Once items have semantic IDs, GR2 adds new tokens <s_a_0> through <s_a_{C-1}>, etc. to the LLM’s vocabulary (one per codeword per codebook level), initializes their embeddings randomly, and mid-trains the LLM to understand them.

💡 What is “mid-training”?

Training an LLM involves three distinct phases: - Pretraining: train from scratch on billions of tokens of internet text to learn general language, reasoning, and world knowledge. Enormously expensive ($10M+). The resulting model (e.g. Qwen3-8B) can answer general questions, write code, and reason about text. - Mid-training (also called continued pretraining or domain-adaptive pretraining): continue training the pretrained model on a new domain’s data — here, the “language” of item IDs interleaved with natural language. This is cheaper than pretraining but more expensive than fine-tuning. The goal is to teach the model a new vocabulary and its semantic structure without forgetting its original language abilities. - Fine-tuning / Post-training: train on specific tasks (Stage 2 and 3 below) with smaller learning rates and datasets.

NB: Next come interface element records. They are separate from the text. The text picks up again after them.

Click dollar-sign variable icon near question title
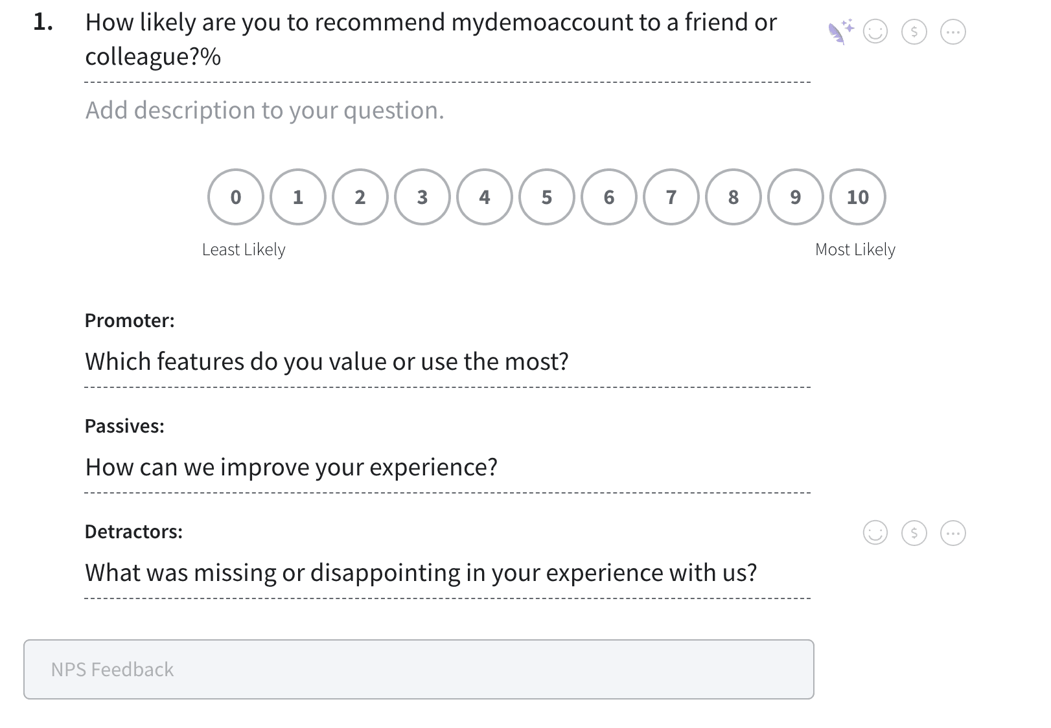The width and height of the screenshot is (1051, 728). point(914,32)
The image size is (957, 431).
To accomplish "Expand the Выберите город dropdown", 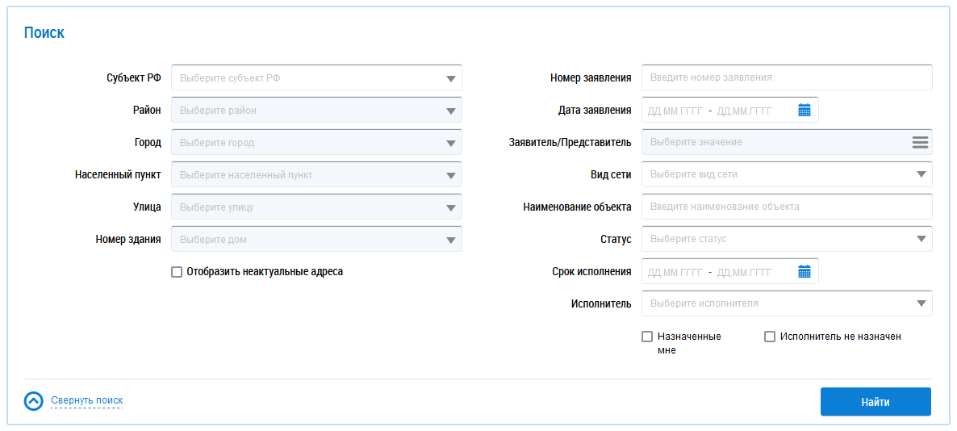I will [x=316, y=143].
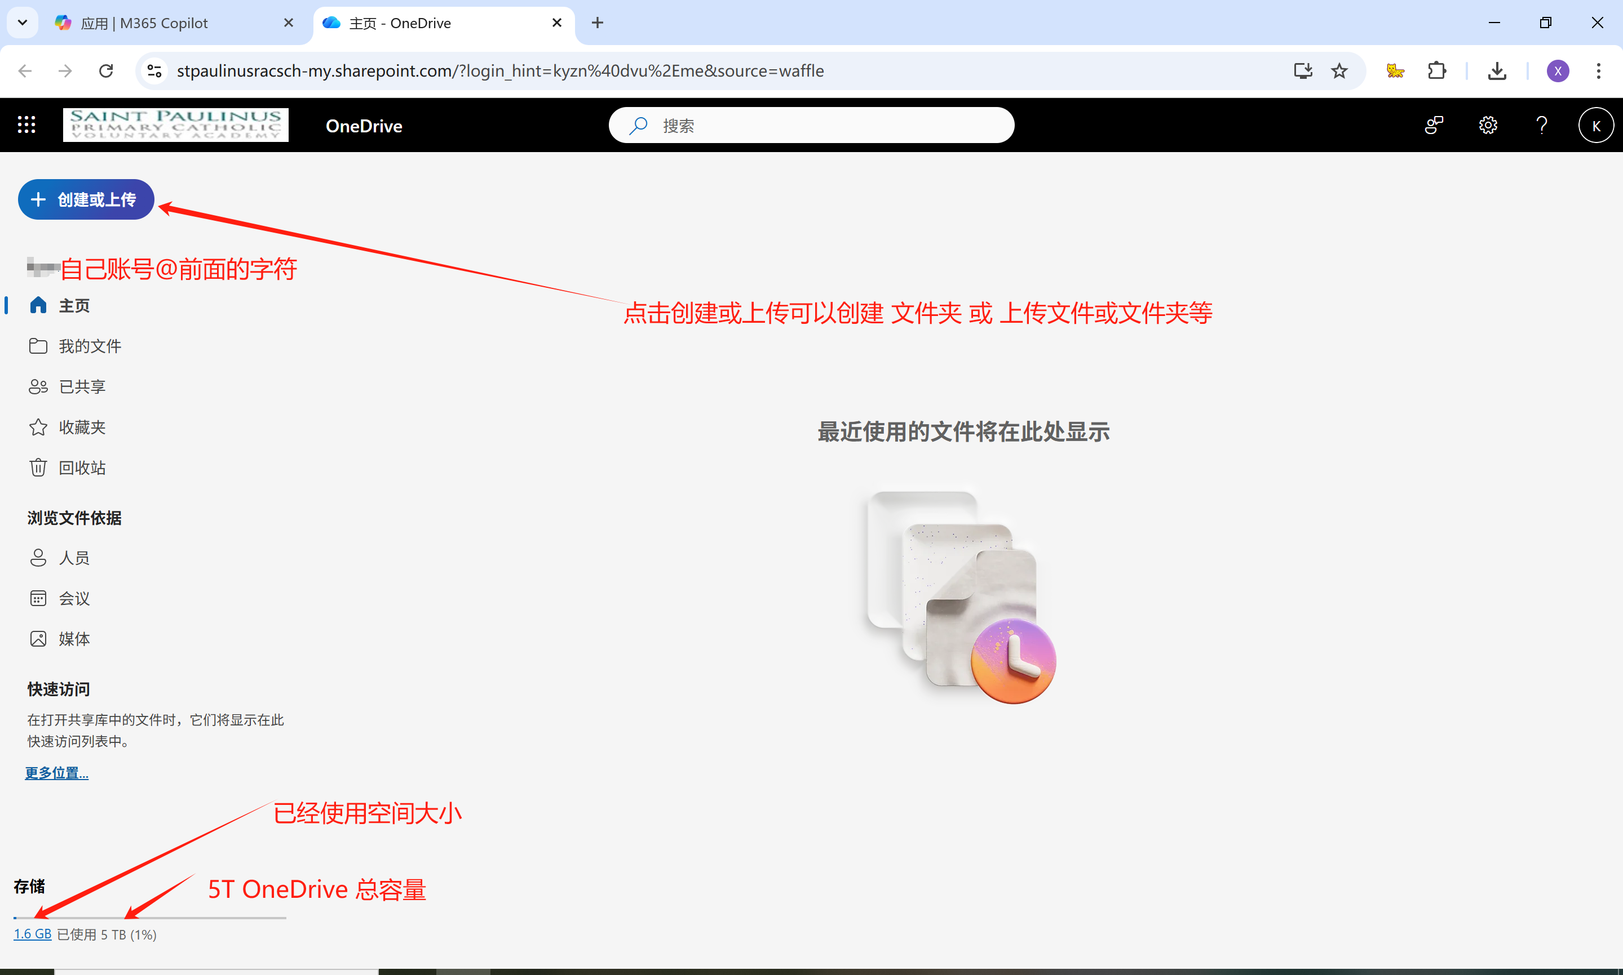Open the 更多位置 link
The image size is (1623, 975).
tap(57, 773)
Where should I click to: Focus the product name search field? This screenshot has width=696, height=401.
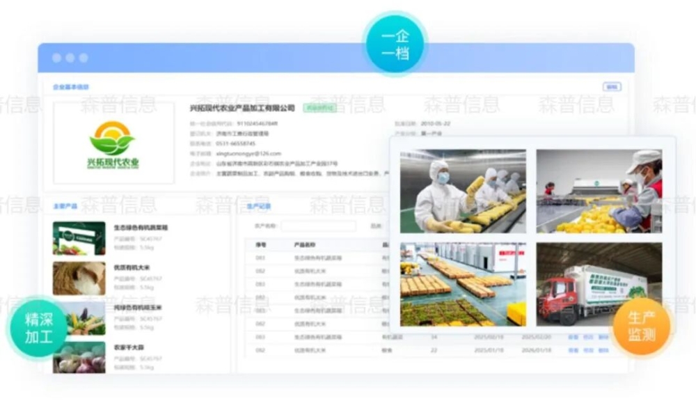tap(318, 226)
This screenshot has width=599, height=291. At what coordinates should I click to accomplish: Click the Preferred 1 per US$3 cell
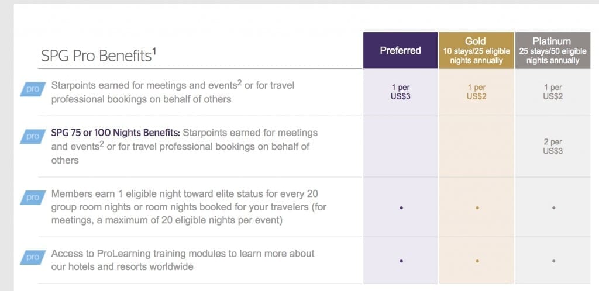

GR2 follows the item alignment framework from OneRec-Think (Liu et al., 2025), training on four task types simultaneously:

Task	What the model learns
Sequential Preference Modeling	Given a history of SIDs, predict the next SID
Itemic Dense Captioning	Given a SID, generate its natural-language description (title, categories)
Interleaved User Persona Grounding	Given a user’s SIDs and their reviews, model the user’s preferences
General Language Modeling	Standard next-token prediction on text — preserves existing language abilities

The SID embedding table is optimized jointly with the rest of the model via the next-token prediction objective. By training on tasks that require the model to connect SIDs to natural language (Dense Captioning: <s_a_57>...<s_d_4> → “Stella McCartney Stella 1.7oz EDP Spray”), the model learns that SIDs are not arbitrary tokens but refer to real-world items.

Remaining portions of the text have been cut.